The core technical flaw lies within the auditing feature implementation of the OpenVMS operating system, specifically related to information disclosure mechanisms. This type of vulnerability typically involves improper access controls or insufficient sanitization of audit logs and related data structures that could potentially expose sensitive information to unauthorized local users. The vulnerability's classification as a local privilege escalation issue suggests that attackers with legitimate user accounts could exploit this weakness to access data that should normally be restricted to privileged system components or administrators. Such flaws often stem from inadequate input validation, improper privilege separation, or flawed access control mechanisms within the operating system's security architecture.
From an operational impact perspective, this vulnerability poses serious risks to organizations relying on HP OpenVMS systems for critical business operations. Local users who can exploit this vulnerability could potentially access confidential audit records, system configuration details, user credentials, or other sensitive operational data that would normally be protected by the system's security model. The potential for information disclosure could lead to further exploitation opportunities including privilege escalation, system compromise, or unauthorized access to sensitive business data. Organizations using affected OpenVMS versions may face compliance violations if audit data is compromised, particularly in regulated environments where audit trails are mandatory for regulatory compliance.

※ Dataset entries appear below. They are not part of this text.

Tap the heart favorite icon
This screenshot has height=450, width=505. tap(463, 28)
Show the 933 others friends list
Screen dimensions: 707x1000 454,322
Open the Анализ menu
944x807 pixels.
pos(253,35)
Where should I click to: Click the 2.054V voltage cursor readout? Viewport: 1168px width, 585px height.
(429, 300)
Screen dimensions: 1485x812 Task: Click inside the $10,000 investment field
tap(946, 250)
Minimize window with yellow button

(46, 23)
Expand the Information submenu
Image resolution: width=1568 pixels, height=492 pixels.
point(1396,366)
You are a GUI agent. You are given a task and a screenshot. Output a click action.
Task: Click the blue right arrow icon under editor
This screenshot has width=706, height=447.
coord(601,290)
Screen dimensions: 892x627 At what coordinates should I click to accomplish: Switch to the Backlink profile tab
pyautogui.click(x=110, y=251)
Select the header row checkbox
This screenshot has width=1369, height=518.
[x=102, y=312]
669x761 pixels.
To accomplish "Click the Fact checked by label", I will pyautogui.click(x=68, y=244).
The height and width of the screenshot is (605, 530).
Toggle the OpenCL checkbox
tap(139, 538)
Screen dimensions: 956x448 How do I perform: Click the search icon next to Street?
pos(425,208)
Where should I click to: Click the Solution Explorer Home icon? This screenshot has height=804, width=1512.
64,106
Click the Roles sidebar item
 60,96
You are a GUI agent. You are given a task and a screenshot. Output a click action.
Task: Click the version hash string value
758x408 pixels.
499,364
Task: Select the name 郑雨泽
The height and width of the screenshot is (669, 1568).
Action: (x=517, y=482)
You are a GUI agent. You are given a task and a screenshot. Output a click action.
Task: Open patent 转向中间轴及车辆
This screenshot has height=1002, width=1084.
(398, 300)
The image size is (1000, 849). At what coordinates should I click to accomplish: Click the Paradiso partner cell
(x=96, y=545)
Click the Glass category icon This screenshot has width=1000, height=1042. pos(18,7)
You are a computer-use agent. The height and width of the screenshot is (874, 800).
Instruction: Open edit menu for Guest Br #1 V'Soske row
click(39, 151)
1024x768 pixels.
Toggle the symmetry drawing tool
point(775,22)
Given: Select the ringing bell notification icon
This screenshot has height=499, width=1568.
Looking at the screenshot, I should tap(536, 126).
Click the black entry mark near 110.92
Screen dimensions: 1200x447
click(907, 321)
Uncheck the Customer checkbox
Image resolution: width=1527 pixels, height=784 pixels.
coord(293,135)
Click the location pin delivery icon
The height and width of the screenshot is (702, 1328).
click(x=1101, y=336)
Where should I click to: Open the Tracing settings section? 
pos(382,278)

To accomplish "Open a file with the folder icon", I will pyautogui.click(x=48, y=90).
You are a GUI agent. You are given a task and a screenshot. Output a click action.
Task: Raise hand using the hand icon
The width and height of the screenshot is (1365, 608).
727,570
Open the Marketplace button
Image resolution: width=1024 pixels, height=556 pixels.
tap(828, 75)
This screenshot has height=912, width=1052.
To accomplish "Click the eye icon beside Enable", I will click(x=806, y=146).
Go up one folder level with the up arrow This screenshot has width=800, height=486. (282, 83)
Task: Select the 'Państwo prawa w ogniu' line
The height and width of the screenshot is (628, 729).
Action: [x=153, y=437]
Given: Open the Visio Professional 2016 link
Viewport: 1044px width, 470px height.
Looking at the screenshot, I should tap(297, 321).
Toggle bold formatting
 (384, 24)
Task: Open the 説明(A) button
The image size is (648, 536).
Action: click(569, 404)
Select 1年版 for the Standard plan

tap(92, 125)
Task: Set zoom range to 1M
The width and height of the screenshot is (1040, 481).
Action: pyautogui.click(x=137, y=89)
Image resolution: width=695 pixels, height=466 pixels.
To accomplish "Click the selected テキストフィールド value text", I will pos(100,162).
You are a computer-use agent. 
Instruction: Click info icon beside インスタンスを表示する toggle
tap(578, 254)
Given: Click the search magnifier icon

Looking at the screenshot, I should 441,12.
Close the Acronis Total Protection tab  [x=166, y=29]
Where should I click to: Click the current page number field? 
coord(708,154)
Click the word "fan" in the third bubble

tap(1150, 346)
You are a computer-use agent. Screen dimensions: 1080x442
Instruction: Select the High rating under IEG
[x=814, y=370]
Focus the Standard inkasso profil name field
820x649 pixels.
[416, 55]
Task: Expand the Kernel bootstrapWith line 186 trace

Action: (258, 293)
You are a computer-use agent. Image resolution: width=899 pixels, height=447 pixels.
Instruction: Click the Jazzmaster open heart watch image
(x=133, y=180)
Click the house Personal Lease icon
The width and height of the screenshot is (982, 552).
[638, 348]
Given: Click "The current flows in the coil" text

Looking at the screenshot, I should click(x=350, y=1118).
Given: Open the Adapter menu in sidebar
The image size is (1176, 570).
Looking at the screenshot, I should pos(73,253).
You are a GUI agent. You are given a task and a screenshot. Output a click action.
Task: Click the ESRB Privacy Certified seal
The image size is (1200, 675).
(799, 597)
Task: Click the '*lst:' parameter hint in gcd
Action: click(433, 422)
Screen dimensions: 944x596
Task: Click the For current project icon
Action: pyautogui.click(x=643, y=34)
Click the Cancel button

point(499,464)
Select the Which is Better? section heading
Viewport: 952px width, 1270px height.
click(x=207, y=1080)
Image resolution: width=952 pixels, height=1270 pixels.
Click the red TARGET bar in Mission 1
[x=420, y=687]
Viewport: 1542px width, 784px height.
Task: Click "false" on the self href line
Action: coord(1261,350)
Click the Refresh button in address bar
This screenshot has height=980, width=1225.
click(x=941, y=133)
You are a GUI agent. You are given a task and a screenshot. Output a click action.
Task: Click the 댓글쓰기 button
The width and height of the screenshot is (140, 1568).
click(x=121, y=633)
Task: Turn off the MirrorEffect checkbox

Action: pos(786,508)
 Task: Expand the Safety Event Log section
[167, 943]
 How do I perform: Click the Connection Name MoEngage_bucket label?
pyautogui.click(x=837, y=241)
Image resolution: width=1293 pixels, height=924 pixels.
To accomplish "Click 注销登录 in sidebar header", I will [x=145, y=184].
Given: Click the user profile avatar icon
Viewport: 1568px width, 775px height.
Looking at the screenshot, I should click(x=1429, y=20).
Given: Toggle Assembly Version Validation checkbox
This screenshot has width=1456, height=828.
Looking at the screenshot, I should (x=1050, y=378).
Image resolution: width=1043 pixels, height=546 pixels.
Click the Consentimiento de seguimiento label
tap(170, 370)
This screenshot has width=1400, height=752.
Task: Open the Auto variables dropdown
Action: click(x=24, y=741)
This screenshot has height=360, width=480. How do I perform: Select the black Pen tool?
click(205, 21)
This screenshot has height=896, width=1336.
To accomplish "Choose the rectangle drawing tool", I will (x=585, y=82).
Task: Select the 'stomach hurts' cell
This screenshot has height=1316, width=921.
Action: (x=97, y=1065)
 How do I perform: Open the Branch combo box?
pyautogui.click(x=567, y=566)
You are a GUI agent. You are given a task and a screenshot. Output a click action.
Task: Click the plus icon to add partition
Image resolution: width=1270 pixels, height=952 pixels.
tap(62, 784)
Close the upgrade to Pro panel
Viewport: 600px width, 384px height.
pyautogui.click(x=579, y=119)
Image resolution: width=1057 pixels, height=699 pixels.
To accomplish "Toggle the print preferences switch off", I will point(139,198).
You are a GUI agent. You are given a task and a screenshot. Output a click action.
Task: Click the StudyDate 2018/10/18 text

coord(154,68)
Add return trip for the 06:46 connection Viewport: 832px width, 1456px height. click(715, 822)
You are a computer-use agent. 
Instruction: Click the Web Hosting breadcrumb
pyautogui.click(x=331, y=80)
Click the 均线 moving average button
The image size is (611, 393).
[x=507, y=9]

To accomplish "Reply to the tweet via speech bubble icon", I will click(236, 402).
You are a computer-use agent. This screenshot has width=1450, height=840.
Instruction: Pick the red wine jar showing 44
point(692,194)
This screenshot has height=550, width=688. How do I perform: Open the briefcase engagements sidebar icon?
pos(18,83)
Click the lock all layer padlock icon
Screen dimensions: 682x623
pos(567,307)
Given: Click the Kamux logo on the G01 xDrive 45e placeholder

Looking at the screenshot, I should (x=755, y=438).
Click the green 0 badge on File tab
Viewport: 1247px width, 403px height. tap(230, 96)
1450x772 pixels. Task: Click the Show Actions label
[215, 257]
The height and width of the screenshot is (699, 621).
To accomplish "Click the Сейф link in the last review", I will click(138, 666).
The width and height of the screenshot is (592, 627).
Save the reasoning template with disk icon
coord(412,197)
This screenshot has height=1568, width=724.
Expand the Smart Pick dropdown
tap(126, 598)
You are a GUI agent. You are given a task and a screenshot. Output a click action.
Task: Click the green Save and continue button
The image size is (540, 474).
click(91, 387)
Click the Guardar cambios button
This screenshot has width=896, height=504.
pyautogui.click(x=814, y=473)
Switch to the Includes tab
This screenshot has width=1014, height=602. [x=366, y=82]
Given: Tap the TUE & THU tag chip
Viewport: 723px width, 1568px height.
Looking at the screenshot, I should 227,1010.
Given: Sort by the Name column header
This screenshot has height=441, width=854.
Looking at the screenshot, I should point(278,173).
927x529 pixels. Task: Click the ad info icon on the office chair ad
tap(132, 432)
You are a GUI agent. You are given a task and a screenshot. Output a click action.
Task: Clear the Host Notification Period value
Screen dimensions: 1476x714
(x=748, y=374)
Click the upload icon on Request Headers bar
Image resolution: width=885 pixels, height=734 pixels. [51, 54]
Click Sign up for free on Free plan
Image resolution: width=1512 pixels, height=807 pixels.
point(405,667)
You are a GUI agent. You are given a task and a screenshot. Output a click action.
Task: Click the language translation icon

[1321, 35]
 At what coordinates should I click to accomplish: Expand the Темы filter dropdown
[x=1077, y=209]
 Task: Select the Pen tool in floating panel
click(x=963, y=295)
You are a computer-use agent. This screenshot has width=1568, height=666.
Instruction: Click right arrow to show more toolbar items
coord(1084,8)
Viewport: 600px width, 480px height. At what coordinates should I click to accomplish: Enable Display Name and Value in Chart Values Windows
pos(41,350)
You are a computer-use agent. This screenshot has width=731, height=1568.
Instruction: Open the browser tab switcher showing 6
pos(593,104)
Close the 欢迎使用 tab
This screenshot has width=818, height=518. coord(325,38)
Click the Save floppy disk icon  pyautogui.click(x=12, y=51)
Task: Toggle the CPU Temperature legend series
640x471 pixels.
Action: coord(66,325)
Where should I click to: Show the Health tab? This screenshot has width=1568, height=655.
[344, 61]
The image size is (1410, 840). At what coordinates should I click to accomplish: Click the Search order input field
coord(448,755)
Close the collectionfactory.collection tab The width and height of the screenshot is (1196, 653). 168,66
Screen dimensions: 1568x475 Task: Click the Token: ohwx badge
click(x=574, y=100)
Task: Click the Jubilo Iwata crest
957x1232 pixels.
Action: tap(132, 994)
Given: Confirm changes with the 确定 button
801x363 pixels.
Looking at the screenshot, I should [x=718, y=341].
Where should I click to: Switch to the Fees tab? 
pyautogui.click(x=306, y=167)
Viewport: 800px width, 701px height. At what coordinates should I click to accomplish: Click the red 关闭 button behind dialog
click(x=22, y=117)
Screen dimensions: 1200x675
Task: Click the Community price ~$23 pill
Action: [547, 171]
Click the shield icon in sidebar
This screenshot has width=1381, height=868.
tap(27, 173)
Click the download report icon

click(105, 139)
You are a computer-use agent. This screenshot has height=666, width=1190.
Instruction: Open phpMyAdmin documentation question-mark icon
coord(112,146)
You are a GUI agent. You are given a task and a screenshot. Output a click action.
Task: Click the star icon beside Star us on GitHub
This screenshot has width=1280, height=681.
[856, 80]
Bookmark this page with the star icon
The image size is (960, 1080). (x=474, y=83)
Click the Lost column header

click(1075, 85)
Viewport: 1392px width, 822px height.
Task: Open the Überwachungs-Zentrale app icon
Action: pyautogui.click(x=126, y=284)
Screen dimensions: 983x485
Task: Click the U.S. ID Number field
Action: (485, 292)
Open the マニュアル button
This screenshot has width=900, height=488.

The vulnerability aligns with CWE-200, which covers "Information Exposure," and represents a classic example of how auditing features can inadvertently become attack vectors when not properly secured. From an ATT&CK framework perspective, this vulnerability would map to techniques involving privilege escalation and information gathering, potentially enabling adversaries to move laterally within systems or establish persistence. Organizations should implement immediate mitigations including applying available security patches from HP, reviewing audit configurations to minimize information exposure, and monitoring for unusual access patterns in audit logs. The lack of specific exploit details underscores the importance of maintaining up-to-date security patches and conducting regular vulnerability assessments to identify and remediate similar issues before they can be exploited by malicious actors.